*** DATA SECTION ***

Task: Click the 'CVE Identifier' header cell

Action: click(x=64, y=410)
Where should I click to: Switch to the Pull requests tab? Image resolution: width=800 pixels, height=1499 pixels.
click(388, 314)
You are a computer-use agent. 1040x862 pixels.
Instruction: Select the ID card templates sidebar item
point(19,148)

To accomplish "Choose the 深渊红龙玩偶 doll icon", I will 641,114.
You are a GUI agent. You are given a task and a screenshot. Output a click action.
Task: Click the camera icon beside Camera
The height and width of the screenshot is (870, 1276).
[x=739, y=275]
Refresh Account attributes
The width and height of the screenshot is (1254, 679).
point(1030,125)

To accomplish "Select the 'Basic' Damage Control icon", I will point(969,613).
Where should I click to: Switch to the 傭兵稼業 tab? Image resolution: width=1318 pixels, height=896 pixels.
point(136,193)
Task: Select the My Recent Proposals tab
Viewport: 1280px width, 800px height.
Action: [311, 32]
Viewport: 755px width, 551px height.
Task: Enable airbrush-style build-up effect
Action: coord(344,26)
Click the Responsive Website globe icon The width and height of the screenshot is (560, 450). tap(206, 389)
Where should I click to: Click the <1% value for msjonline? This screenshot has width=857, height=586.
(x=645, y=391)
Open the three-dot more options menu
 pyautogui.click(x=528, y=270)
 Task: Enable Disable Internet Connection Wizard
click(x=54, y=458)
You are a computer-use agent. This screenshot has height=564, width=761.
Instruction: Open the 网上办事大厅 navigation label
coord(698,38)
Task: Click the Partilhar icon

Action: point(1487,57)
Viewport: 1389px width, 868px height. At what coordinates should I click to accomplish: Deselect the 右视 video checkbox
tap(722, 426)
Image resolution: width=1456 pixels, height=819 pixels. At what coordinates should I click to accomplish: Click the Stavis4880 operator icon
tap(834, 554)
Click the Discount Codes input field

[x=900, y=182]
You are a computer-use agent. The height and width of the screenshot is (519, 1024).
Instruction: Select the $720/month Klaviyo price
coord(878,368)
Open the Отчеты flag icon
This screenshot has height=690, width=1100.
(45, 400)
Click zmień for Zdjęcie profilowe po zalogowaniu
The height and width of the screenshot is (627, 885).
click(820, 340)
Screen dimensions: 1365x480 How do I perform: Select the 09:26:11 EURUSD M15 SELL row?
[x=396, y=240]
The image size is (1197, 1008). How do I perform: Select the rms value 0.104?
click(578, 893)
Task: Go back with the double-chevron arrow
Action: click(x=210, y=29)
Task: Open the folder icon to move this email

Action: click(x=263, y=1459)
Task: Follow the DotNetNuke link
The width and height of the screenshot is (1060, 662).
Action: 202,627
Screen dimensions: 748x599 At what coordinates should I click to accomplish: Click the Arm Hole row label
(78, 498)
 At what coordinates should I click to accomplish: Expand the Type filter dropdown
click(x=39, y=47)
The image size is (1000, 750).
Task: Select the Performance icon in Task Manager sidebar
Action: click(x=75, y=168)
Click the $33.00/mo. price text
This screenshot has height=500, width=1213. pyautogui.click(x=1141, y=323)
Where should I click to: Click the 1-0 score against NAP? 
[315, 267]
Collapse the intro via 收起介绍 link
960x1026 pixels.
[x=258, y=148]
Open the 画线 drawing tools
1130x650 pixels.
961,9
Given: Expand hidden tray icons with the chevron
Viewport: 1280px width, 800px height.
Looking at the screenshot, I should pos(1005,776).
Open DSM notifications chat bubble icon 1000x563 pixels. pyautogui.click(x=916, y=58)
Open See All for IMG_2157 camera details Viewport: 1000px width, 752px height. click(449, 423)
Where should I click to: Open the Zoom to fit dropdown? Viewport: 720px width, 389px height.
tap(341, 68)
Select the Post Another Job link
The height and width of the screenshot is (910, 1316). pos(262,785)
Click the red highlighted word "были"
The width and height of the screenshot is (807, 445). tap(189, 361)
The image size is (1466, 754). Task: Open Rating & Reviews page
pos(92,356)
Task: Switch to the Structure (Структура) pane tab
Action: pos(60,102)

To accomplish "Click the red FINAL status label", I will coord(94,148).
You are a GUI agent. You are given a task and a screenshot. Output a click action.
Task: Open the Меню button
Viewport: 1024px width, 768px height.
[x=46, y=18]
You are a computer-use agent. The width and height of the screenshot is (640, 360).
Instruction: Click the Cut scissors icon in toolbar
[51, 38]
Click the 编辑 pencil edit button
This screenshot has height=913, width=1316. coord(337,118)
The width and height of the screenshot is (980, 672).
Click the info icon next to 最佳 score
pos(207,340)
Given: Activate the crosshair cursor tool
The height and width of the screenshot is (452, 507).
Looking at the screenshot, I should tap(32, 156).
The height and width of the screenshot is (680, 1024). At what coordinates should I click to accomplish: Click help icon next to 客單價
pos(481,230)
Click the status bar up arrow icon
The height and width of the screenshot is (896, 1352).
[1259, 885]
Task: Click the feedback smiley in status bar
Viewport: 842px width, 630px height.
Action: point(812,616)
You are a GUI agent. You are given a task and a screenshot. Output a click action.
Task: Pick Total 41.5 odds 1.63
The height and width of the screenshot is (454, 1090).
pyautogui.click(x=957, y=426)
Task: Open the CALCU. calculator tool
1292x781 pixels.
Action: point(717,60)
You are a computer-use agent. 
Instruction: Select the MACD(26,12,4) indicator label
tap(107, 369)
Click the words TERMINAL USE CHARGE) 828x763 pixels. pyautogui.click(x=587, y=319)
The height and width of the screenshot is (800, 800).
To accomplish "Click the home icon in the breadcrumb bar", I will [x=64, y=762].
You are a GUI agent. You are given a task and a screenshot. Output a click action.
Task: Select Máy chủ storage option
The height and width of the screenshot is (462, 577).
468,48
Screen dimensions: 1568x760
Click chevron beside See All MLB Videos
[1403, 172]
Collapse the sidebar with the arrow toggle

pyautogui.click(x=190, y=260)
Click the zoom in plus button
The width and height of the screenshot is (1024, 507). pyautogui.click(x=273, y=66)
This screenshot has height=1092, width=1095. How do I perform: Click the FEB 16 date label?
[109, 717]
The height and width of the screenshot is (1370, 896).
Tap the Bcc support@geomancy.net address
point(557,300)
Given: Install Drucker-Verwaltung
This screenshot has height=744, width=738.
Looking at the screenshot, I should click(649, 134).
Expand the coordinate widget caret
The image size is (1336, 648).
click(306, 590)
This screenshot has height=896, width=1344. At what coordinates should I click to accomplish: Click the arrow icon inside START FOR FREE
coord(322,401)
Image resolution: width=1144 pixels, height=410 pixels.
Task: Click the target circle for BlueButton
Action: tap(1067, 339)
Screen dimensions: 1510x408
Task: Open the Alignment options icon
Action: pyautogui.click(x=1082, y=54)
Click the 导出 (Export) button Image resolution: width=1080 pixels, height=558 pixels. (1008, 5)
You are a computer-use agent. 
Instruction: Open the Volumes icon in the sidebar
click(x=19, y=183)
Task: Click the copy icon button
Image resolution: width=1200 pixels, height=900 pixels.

*** End of DATA SECTION ***

→ WHAT IS REQUIRED
Go through the records above and set each one down exactly, please.

→ PROBLEM SOLUTION
Task: Click the 'CVE Identifier' header cell

Action: click(x=64, y=410)
Where should I click to: Switch to the Pull requests tab? Image resolution: width=800 pixels, height=1499 pixels.
click(388, 314)
You are a computer-use agent. 1040x862 pixels.
Instruction: Select the ID card templates sidebar item
point(19,148)

To accomplish "Choose the 深渊红龙玩偶 doll icon", I will 641,114.
You are a GUI agent. You are given a task and a screenshot. Output a click action.
Task: Click the camera icon beside Camera
The height and width of the screenshot is (870, 1276).
[x=739, y=275]
Refresh Account attributes
The width and height of the screenshot is (1254, 679).
point(1030,125)

To accomplish "Select the 'Basic' Damage Control icon", I will point(969,613).
Where should I click to: Switch to the 傭兵稼業 tab? Image resolution: width=1318 pixels, height=896 pixels.
point(136,193)
Task: Select the My Recent Proposals tab
Viewport: 1280px width, 800px height.
Action: [311, 32]
Viewport: 755px width, 551px height.
Task: Enable airbrush-style build-up effect
Action: coord(344,26)
Click the Responsive Website globe icon The width and height of the screenshot is (560, 450). tap(206, 389)
Where should I click to: Click the <1% value for msjonline? This screenshot has width=857, height=586.
(x=645, y=391)
Open the three-dot more options menu
 pyautogui.click(x=528, y=270)
 Task: Enable Disable Internet Connection Wizard
click(x=54, y=458)
You are a computer-use agent. This screenshot has height=564, width=761.
Instruction: Open the 网上办事大厅 navigation label
coord(698,38)
Task: Click the Partilhar icon

Action: point(1487,57)
Viewport: 1389px width, 868px height. At what coordinates should I click to accomplish: Deselect the 右视 video checkbox
tap(722, 426)
Image resolution: width=1456 pixels, height=819 pixels. At what coordinates should I click to accomplish: Click the Stavis4880 operator icon
tap(834, 554)
Click the Discount Codes input field

[x=900, y=182]
You are a computer-use agent. The height and width of the screenshot is (519, 1024).
Instruction: Select the $720/month Klaviyo price
coord(878,368)
Open the Отчеты flag icon
This screenshot has height=690, width=1100.
(45, 400)
Click zmień for Zdjęcie profilowe po zalogowaniu
The height and width of the screenshot is (627, 885).
click(820, 340)
Screen dimensions: 1365x480 How do I perform: Select the 09:26:11 EURUSD M15 SELL row?
[x=396, y=240]
The image size is (1197, 1008). How do I perform: Select the rms value 0.104?
click(578, 893)
Task: Go back with the double-chevron arrow
Action: click(x=210, y=29)
Task: Open the folder icon to move this email

Action: click(x=263, y=1459)
Task: Follow the DotNetNuke link
The width and height of the screenshot is (1060, 662).
Action: 202,627
Screen dimensions: 748x599 At what coordinates should I click to accomplish: Click the Arm Hole row label
(78, 498)
 At what coordinates should I click to accomplish: Expand the Type filter dropdown
click(x=39, y=47)
The image size is (1000, 750).
Task: Select the Performance icon in Task Manager sidebar
Action: click(x=75, y=168)
Click the $33.00/mo. price text
This screenshot has height=500, width=1213. pyautogui.click(x=1141, y=323)
Where should I click to: Click the 1-0 score against NAP? 
[315, 267]
Collapse the intro via 收起介绍 link
960x1026 pixels.
[x=258, y=148]
Open the 画线 drawing tools
1130x650 pixels.
961,9
Given: Expand hidden tray icons with the chevron
Viewport: 1280px width, 800px height.
Looking at the screenshot, I should pos(1005,776).
Open DSM notifications chat bubble icon 1000x563 pixels. pyautogui.click(x=916, y=58)
Open See All for IMG_2157 camera details Viewport: 1000px width, 752px height. click(449, 423)
Where should I click to: Open the Zoom to fit dropdown? Viewport: 720px width, 389px height.
tap(341, 68)
Select the Post Another Job link
The height and width of the screenshot is (910, 1316). pos(262,785)
Click the red highlighted word "были"
The width and height of the screenshot is (807, 445). tap(189, 361)
The image size is (1466, 754). Task: Open Rating & Reviews page
pos(92,356)
Task: Switch to the Structure (Структура) pane tab
Action: pos(60,102)

To accomplish "Click the red FINAL status label", I will coord(94,148).
You are a GUI agent. You are given a task and a screenshot. Output a click action.
Task: Open the Меню button
Viewport: 1024px width, 768px height.
[x=46, y=18]
You are a computer-use agent. The width and height of the screenshot is (640, 360).
Instruction: Click the Cut scissors icon in toolbar
[51, 38]
Click the 编辑 pencil edit button
This screenshot has height=913, width=1316. coord(337,118)
The width and height of the screenshot is (980, 672).
Click the info icon next to 最佳 score
pos(207,340)
Given: Activate the crosshair cursor tool
The height and width of the screenshot is (452, 507).
Looking at the screenshot, I should tap(32, 156).
The height and width of the screenshot is (680, 1024). At what coordinates should I click to accomplish: Click help icon next to 客單價
pos(481,230)
Click the status bar up arrow icon
The height and width of the screenshot is (896, 1352).
[1259, 885]
Task: Click the feedback smiley in status bar
Viewport: 842px width, 630px height.
Action: point(812,616)
You are a GUI agent. You are given a task and a screenshot. Output a click action.
Task: Pick Total 41.5 odds 1.63
The height and width of the screenshot is (454, 1090).
pyautogui.click(x=957, y=426)
Task: Open the CALCU. calculator tool
1292x781 pixels.
Action: point(717,60)
You are a computer-use agent. 
Instruction: Select the MACD(26,12,4) indicator label
tap(107, 369)
Click the words TERMINAL USE CHARGE) 828x763 pixels. pyautogui.click(x=587, y=319)
The height and width of the screenshot is (800, 800).
To accomplish "Click the home icon in the breadcrumb bar", I will [x=64, y=762].
You are a GUI agent. You are given a task and a screenshot. Output a click action.
Task: Select Máy chủ storage option
The height and width of the screenshot is (462, 577).
468,48
Screen dimensions: 1568x760
Click chevron beside See All MLB Videos
[1403, 172]
Collapse the sidebar with the arrow toggle

pyautogui.click(x=190, y=260)
Click the zoom in plus button
The width and height of the screenshot is (1024, 507). pyautogui.click(x=273, y=66)
This screenshot has height=1092, width=1095. How do I perform: Click the FEB 16 date label?
[109, 717]
The height and width of the screenshot is (1370, 896).
Tap the Bcc support@geomancy.net address
point(557,300)
Given: Install Drucker-Verwaltung
This screenshot has height=744, width=738.
Looking at the screenshot, I should click(649, 134).
Expand the coordinate widget caret
The image size is (1336, 648).
click(306, 590)
This screenshot has height=896, width=1344. At what coordinates should I click to accomplish: Click the arrow icon inside START FOR FREE
coord(322,401)
Image resolution: width=1144 pixels, height=410 pixels.
Task: Click the target circle for BlueButton
Action: tap(1067, 339)
Screen dimensions: 1510x408
Task: Open the Alignment options icon
Action: pyautogui.click(x=1082, y=54)
Click the 导出 (Export) button Image resolution: width=1080 pixels, height=558 pixels. (1008, 5)
You are a computer-use agent. 
Instruction: Open the Volumes icon in the sidebar
click(x=19, y=183)
Task: Click the copy icon button
Image resolution: width=1200 pixels, height=900 pixels.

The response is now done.